Dalam memahami dunia anak secara aktif, anak-anak menggunakan skema (kerangka kognitif atau kerangka referensi). Sebuah skema (schema) adalah konsep atau kerangka yang eksis di dalam pikiran individu yang dipakai untuk mengorganisasikan dan menginterpretasikan informasi. Skema bisa merentang mulai dari skema sederhana (seperti skema sebuah mobil) sampai skema kompleks (sepeti skema tentang apa yang membentuk alam semesta). Anak usia enam tahun yang mengetahui bahwa lima mainan kecil dapat disimpan di dalam kitak kecil berukuran sama berarti ia sudah memanfaatkan skema angka atau jumlah. Minat Piaget terhadap skema difokuskan pada bagaimana anak mengorganisasikan dan memahami pengalaman mereka (Khadijah, 2016, p. 63).
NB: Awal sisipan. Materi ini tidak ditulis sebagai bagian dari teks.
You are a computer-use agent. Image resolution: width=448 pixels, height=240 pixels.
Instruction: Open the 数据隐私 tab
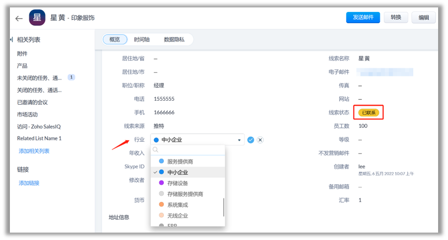[x=174, y=40]
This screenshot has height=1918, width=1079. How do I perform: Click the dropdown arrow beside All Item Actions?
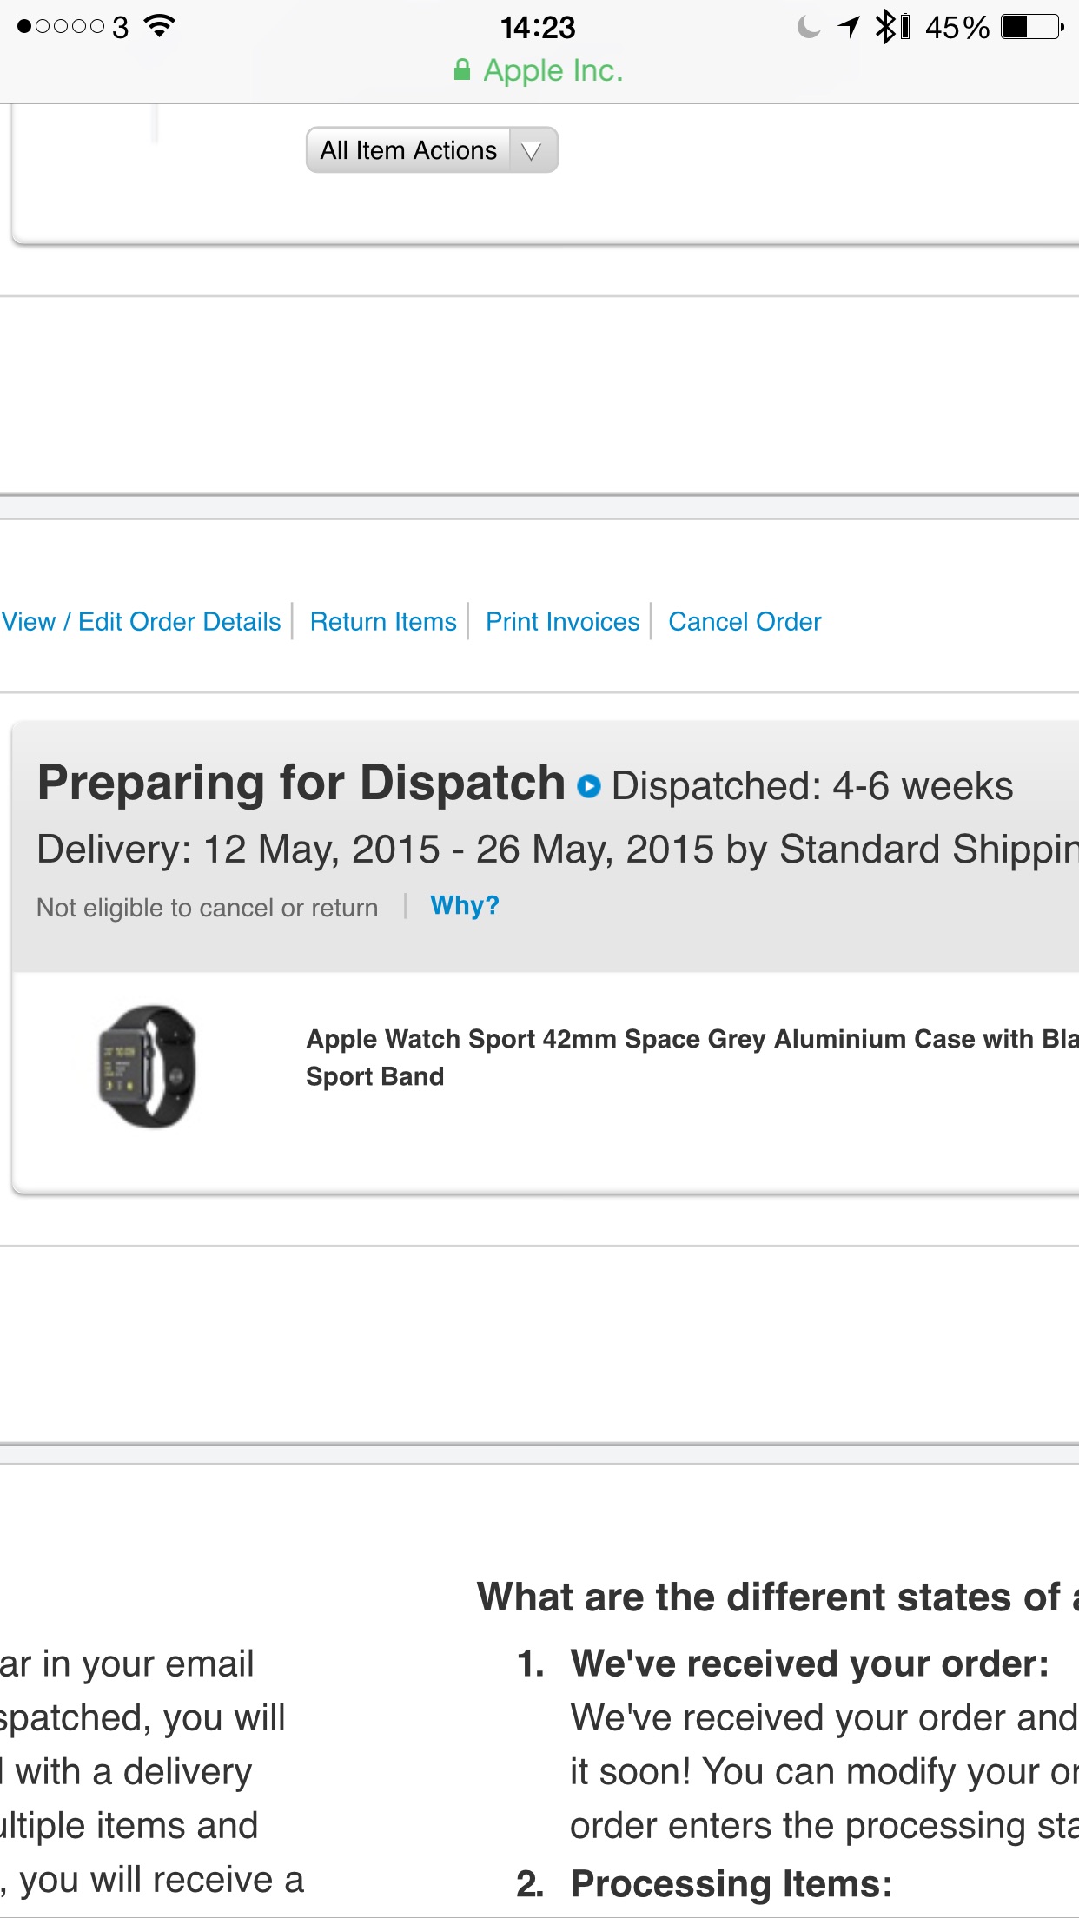tap(532, 151)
Piaget menurut Jahja (2013, pp. 119–120) mengemukakan bahwa seorang individu dalam hidupnya akan selalu berinteraksi dengan lingkungan, dimana dalam interaksi ini akan memperoleh: Skemata yaitu schema yang berupa kategori pengetahuan yang membantu dalam mengintrepretasi dan memahami dunia.

Teori Belajar

Teori belajar yang dipopulerkan oleh Jean Piaget dikenal dengan sebutan teori perkembangan kognitif. Piaget sebagai salah seorang pakar psikologi kognitif menemukan teori mengenai belajar berdasarkan pada kesannya atas sikap para peserta didik dalam memahami dunianya. Mereka memiliki kebutuhan belajar dalam dirinya, yaitu senantiasa berperan aktif dalam berinteraksi dengan lingkungannya. Interaksi antara diri dan lingkungannya secara terus-menerus akan menumbuhkan suatu pengetahuan.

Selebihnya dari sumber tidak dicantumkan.